EXERCISE REQUIREMENTS - Please reproduce the data below exactly, from the first line through the line containing "Task: Open the Chrome three-dot menu", and leave every later line out.

RAW DATA -
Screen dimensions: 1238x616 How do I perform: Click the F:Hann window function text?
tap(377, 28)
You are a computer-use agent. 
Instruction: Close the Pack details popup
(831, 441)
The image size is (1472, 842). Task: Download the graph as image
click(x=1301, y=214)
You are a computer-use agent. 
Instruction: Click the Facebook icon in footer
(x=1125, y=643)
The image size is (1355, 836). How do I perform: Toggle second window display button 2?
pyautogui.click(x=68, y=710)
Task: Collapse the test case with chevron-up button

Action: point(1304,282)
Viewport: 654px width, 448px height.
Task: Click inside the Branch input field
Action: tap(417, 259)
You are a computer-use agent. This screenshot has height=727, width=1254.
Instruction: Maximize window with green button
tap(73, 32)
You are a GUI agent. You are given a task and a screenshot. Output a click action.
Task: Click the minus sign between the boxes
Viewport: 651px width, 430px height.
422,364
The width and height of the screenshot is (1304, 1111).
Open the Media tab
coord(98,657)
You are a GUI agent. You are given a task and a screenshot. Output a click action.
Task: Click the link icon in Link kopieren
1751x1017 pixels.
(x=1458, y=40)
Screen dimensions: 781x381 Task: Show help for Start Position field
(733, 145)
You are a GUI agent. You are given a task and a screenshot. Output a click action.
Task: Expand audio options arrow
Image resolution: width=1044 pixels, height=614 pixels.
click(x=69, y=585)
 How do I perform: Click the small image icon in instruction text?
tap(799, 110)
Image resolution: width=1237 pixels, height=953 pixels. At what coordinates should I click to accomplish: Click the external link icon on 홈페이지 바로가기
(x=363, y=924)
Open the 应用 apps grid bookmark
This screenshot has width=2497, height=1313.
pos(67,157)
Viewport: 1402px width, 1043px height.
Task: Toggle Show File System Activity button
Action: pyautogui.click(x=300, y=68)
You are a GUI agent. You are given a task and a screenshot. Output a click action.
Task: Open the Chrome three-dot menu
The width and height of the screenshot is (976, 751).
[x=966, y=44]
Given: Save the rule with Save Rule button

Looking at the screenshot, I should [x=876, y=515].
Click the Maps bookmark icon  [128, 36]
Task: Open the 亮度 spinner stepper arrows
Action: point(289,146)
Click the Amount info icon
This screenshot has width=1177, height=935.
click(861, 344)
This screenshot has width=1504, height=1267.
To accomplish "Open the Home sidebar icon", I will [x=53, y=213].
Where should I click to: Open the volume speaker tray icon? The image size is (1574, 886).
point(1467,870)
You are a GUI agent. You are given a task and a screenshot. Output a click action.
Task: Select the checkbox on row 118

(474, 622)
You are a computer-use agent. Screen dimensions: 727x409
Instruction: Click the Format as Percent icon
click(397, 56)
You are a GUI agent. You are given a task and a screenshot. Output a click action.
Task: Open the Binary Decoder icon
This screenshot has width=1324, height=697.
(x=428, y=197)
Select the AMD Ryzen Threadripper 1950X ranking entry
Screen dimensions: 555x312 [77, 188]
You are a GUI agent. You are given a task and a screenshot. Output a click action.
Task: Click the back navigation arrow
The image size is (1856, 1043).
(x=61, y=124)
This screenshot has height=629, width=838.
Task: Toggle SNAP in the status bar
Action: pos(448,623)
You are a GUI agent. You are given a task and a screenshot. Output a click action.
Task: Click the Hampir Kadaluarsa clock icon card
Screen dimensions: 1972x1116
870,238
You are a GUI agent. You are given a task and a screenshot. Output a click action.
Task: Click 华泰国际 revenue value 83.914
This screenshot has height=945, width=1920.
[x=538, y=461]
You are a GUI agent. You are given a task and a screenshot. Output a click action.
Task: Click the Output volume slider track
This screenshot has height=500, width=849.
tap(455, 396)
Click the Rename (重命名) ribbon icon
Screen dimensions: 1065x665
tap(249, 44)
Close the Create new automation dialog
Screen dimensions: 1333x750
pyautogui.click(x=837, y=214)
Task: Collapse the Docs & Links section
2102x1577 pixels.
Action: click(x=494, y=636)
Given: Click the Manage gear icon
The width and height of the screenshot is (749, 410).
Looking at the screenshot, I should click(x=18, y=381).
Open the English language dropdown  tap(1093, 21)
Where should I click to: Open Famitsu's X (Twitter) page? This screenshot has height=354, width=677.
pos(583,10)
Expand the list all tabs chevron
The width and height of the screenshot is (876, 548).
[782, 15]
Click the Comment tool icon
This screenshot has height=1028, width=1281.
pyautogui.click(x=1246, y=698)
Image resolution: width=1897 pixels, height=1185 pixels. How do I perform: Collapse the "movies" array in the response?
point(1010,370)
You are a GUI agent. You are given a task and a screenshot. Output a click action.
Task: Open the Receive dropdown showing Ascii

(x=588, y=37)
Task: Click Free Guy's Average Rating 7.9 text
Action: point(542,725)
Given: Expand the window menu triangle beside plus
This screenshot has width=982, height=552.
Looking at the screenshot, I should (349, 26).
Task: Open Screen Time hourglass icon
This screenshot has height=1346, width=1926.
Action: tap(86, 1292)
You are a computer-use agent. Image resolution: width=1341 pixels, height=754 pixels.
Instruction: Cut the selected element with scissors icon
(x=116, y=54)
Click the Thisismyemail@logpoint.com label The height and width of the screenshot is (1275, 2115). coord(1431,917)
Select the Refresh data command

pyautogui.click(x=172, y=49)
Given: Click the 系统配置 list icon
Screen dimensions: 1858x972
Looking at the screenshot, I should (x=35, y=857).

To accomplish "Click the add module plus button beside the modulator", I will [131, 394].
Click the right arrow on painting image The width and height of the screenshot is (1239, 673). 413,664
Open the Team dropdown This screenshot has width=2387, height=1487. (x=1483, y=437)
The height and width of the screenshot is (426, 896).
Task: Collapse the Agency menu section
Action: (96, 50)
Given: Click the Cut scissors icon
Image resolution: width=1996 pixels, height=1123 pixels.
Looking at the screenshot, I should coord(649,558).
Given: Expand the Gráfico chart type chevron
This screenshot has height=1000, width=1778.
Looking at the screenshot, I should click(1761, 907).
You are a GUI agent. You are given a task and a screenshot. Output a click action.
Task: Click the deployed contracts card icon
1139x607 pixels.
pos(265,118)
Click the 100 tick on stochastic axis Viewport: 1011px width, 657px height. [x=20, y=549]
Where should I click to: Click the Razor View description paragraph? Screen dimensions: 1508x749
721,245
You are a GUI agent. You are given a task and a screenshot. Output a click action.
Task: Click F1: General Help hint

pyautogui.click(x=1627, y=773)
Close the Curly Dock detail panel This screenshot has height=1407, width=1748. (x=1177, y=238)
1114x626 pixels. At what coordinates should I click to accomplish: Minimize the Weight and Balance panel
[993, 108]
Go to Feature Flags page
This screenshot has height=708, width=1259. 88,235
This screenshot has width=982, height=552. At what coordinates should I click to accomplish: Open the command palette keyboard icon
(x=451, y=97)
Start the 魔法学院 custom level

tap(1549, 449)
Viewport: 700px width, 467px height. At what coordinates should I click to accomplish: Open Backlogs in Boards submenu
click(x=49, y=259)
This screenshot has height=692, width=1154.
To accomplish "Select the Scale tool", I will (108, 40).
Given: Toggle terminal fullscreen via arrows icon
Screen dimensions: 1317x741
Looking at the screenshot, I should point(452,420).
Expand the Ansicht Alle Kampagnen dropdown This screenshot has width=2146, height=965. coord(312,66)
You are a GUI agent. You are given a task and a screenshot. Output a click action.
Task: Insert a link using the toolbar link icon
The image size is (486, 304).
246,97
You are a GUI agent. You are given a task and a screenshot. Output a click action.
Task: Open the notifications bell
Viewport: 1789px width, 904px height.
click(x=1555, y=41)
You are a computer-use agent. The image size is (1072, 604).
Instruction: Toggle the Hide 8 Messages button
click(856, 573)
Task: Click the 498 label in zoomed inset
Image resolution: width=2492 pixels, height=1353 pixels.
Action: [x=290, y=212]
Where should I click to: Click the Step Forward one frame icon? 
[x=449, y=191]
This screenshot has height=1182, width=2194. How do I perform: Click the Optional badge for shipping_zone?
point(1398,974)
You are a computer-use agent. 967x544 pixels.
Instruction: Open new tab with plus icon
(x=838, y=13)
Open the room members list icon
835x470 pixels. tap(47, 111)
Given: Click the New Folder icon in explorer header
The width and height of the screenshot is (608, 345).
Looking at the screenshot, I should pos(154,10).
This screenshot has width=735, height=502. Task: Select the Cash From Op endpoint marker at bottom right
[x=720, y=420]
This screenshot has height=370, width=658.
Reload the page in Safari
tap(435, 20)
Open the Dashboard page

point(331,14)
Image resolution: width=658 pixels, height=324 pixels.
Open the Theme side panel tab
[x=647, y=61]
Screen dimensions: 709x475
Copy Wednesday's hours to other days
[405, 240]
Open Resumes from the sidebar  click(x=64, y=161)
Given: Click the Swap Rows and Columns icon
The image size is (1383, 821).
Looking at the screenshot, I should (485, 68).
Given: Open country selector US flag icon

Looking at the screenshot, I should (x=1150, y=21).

ANSWER TO THIS EXERCISE -
Screen dimensions: 1238x616 How do I perform: Click the F:Hann window function text?
tap(377, 28)
You are a computer-use agent. 
Instruction: Close the Pack details popup
(831, 441)
The image size is (1472, 842). Task: Download the graph as image
click(x=1301, y=214)
You are a computer-use agent. 
Instruction: Click the Facebook icon in footer
(x=1125, y=643)
The image size is (1355, 836). How do I perform: Toggle second window display button 2?
pyautogui.click(x=68, y=710)
Task: Collapse the test case with chevron-up button

Action: point(1304,282)
Viewport: 654px width, 448px height.
Task: Click inside the Branch input field
Action: tap(417, 259)
You are a computer-use agent. This screenshot has height=727, width=1254.
Instruction: Maximize window with green button
tap(73, 32)
You are a GUI agent. You are given a task and a screenshot. Output a click action.
Task: Click the minus sign between the boxes
Viewport: 651px width, 430px height.
422,364
The width and height of the screenshot is (1304, 1111).
Open the Media tab
coord(98,657)
You are a GUI agent. You are given a task and a screenshot. Output a click action.
Task: Click the link icon in Link kopieren
1751x1017 pixels.
(x=1458, y=40)
Screen dimensions: 781x381 Task: Show help for Start Position field
(733, 145)
You are a GUI agent. You are given a task and a screenshot. Output a click action.
Task: Expand audio options arrow
Image resolution: width=1044 pixels, height=614 pixels.
click(x=69, y=585)
 How do I perform: Click the small image icon in instruction text?
tap(799, 110)
Image resolution: width=1237 pixels, height=953 pixels. At what coordinates should I click to accomplish: Click the external link icon on 홈페이지 바로가기
(x=363, y=924)
Open the 应用 apps grid bookmark
This screenshot has width=2497, height=1313.
pos(67,157)
Viewport: 1402px width, 1043px height.
Task: Toggle Show File System Activity button
Action: pyautogui.click(x=300, y=68)
You are a GUI agent. You are given a task and a screenshot. Output a click action.
Task: Open the Chrome three-dot menu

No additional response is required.